The safety profile for both regimens was consistent with that in previous reports. The rate of serious life-threatening adverse events was not increased with nab-paclitaxel plus gemcitabine, as compared with gemcitabine alone; adverse events were generally grade 3 or lower and resolved without specific treatment. The most notable difference in adverse events between the two treatment groups was observed with respect to peripheral neuropathy, which was cumulative and rapidly reversible in most patients with temporary discontinuation of nab-paclitaxel and a subsequent reduction in the dose. The incremental risks of sepsis and pneumonitis were managed by protocol amendments to increase awareness; early diagnosis and treatment of these events reduced the risk of fatal outcomes. A limitation of the study was that quality of life was not measured.
This international study was carried out at academic and community centers in North America, Europe, and Australia. The dose used in this trial was established in the phase 1–2 trial on the basis of the greatest efficacy and an acceptable adverse-event profile, and all efficacy analyses presented here were prespecified and were carried out in the intention-to-treat population. The use of randomization and the large sample resulted in well-balanced treatment groups, both overall and within strata. The estimated medians for overall survival, progression-free survival, and the response rates that were observed in the gemcitabine group fell within the ranges reported in large, phase 3 studies that have evaluated chemotherapy for the treatment of adenocarcinoma of the pancreas.
Many agents that have shown promising results in phase 2 trials of pancreatic cancer fail to improve survival in phase 3 trials. Although this phase 3 trial showed a clinically significant improvement in survival, the median survival in the nab-paclitaxel–gemcitabine group in the current trial was more than 3 months shorter than the survival observed at the same dose level in the phase 1–2 trial. It should be noted that the preceding phase 1–2 study was conducted in only 4 U.S. treatment centers, whereas this multinational, phase 3 study enrolled patients at 151 centers in 11 countries.
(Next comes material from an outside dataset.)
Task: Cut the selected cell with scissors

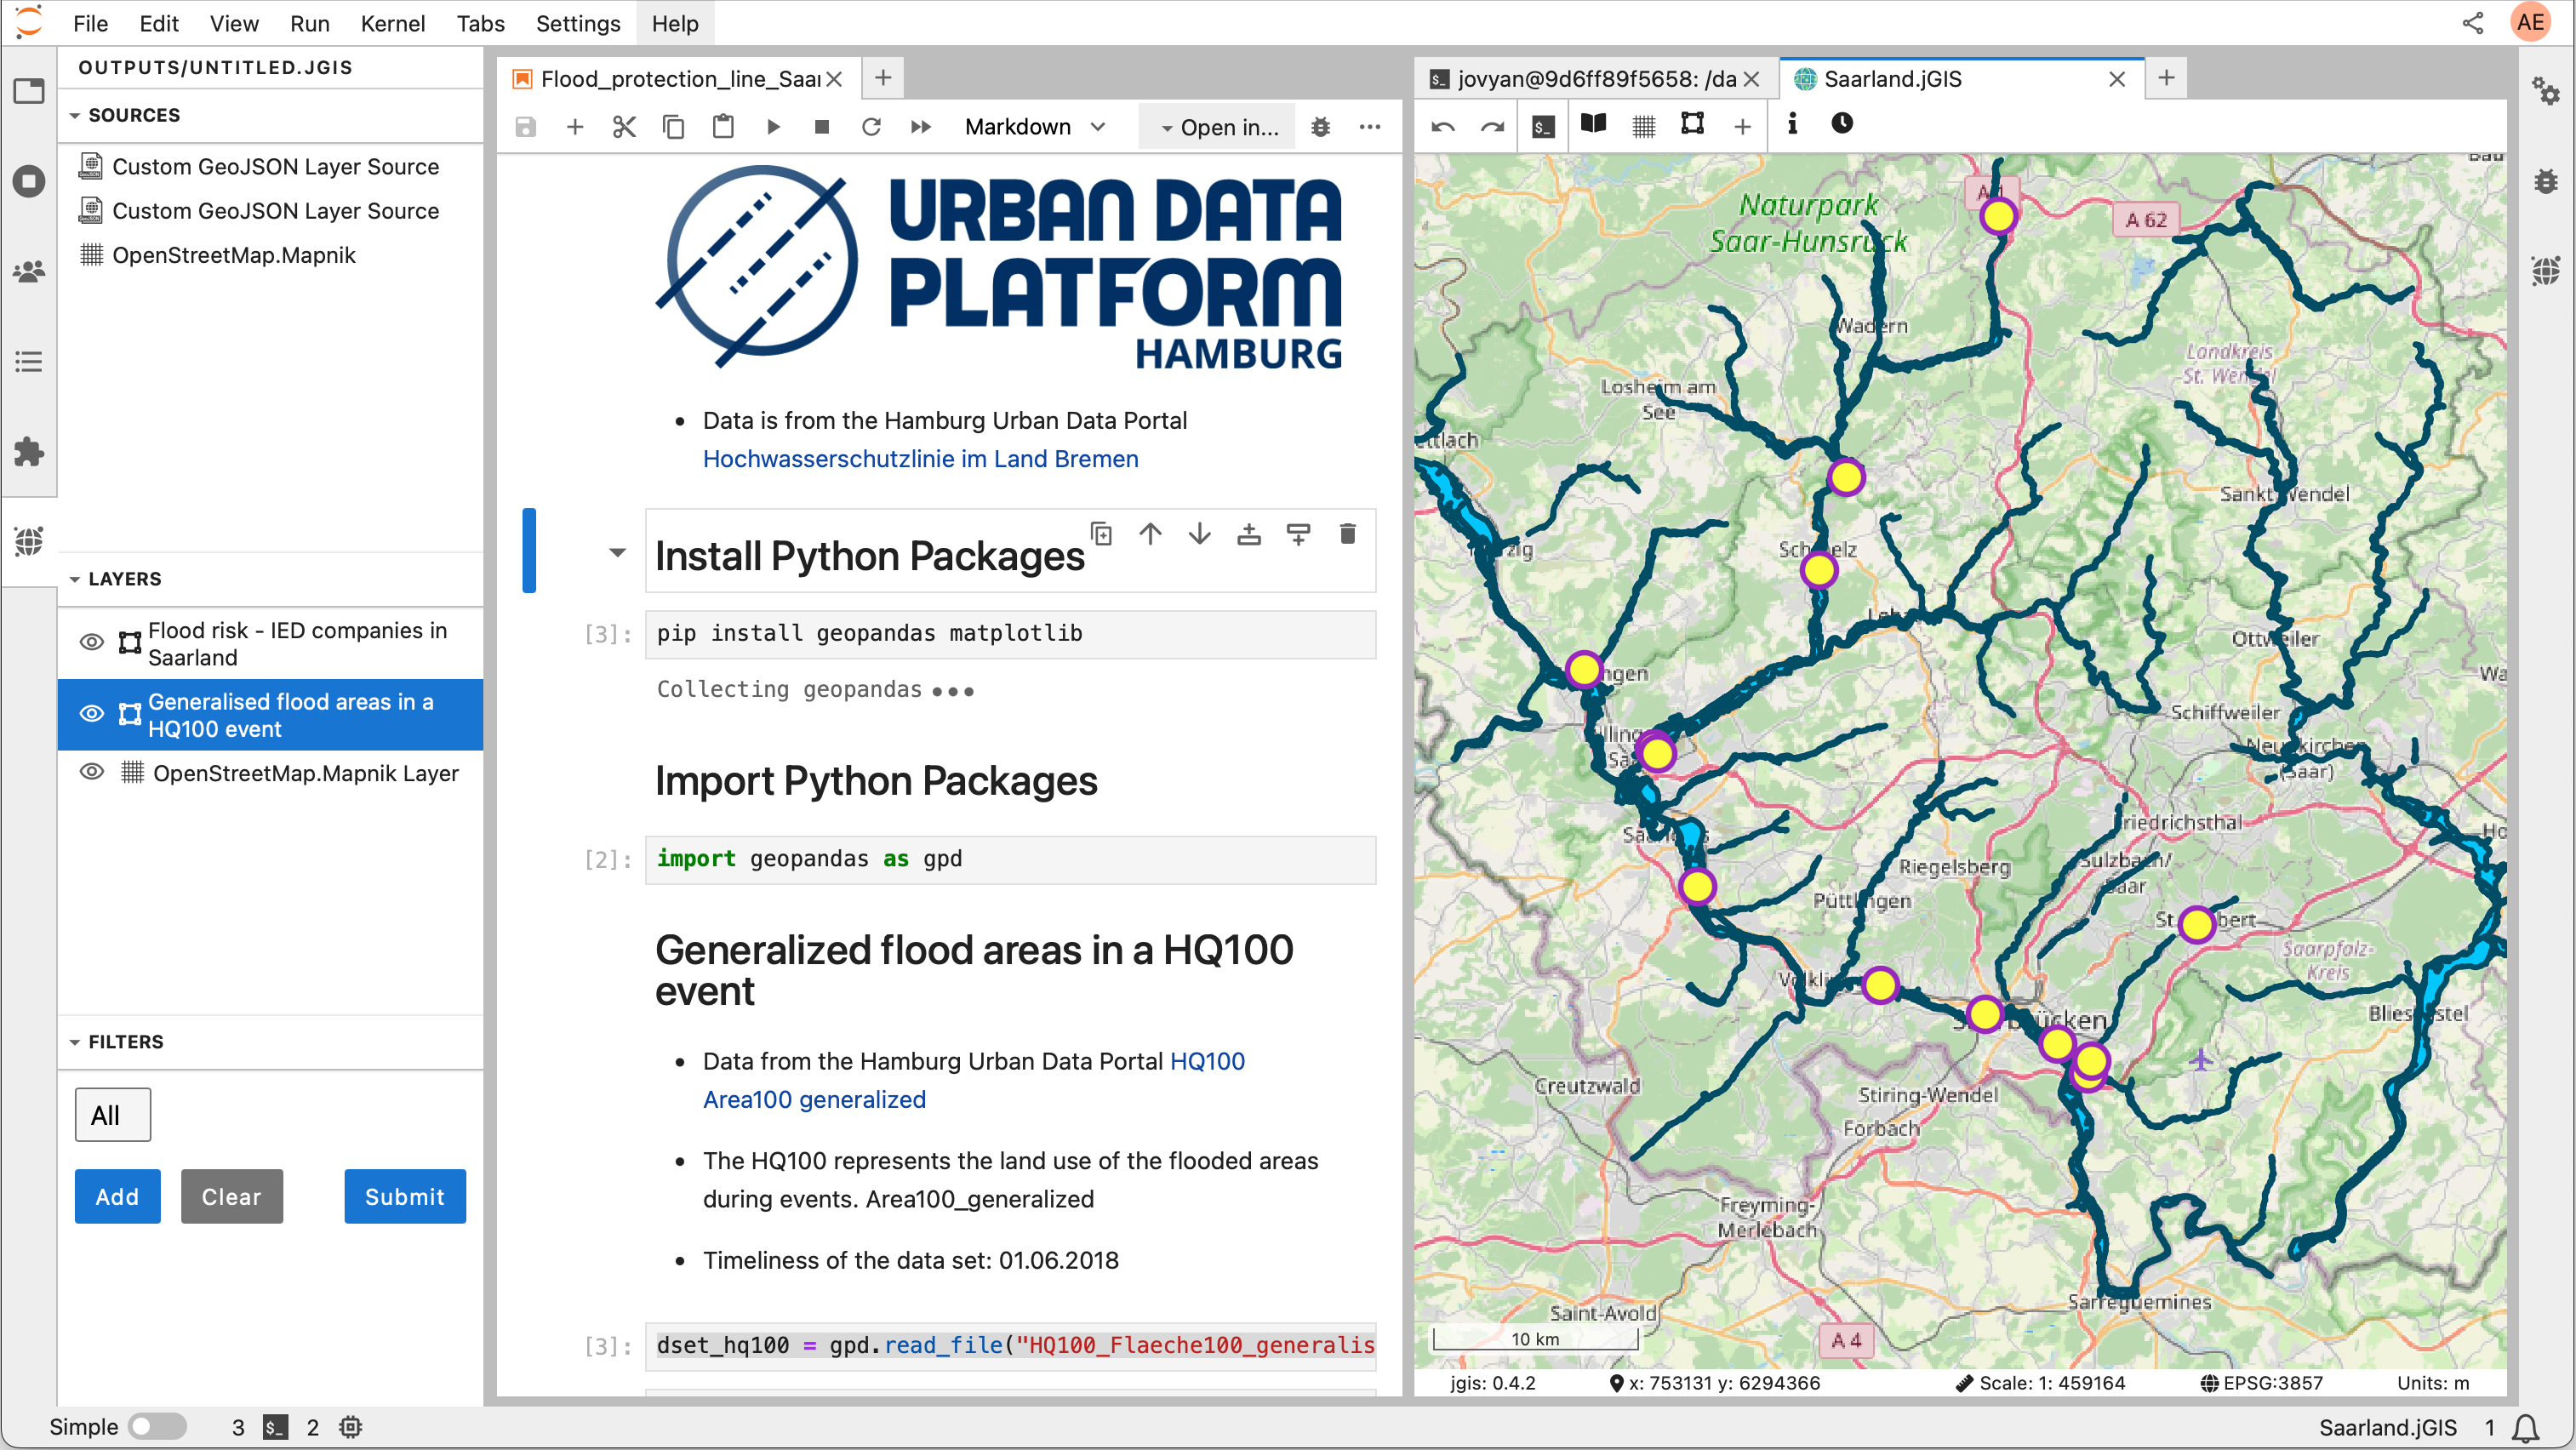Action: pos(624,127)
The phase 2–3 trial of FOLFIRINOX versus gemcitabine also showed a clinically meaningful improvement in survival among patients with pancreatic adenocarcinoma. The FOLFIRINOX study differed from the current study in several aspects. It pooled data from the phase 2 and 3 portions and excluded patients older than 75 years of age. In our study, 10% of the patients were at least 75 years of age. The FOLFIRINOX study also excluded patients with an Eastern Cooperative Oncology Group (ECOG) performance status of 2 (on a scale from 0 to 5, with 0 indicating no symptoms and full activity and higher scores indicating increasing levels of disability), whereas 8% of the patients in our trial had a poor performance status, corresponding to an ECOG performance status of 2. The relevance of these differences is highlighted by the results of a multivariate Cox regression analysis, in which performance status was an independent predictor of survival. Nevertheless, FOLFIRINOX improved median survival by 4.3 months over gemcitabine and is clearly an active regimen.
In conclusion, nab-paclitaxel combined with gemcitabine is superior to gemcitabine alone but causes more myelosuppression and peripheral neuropathy; however, these side effects appear to be reversible.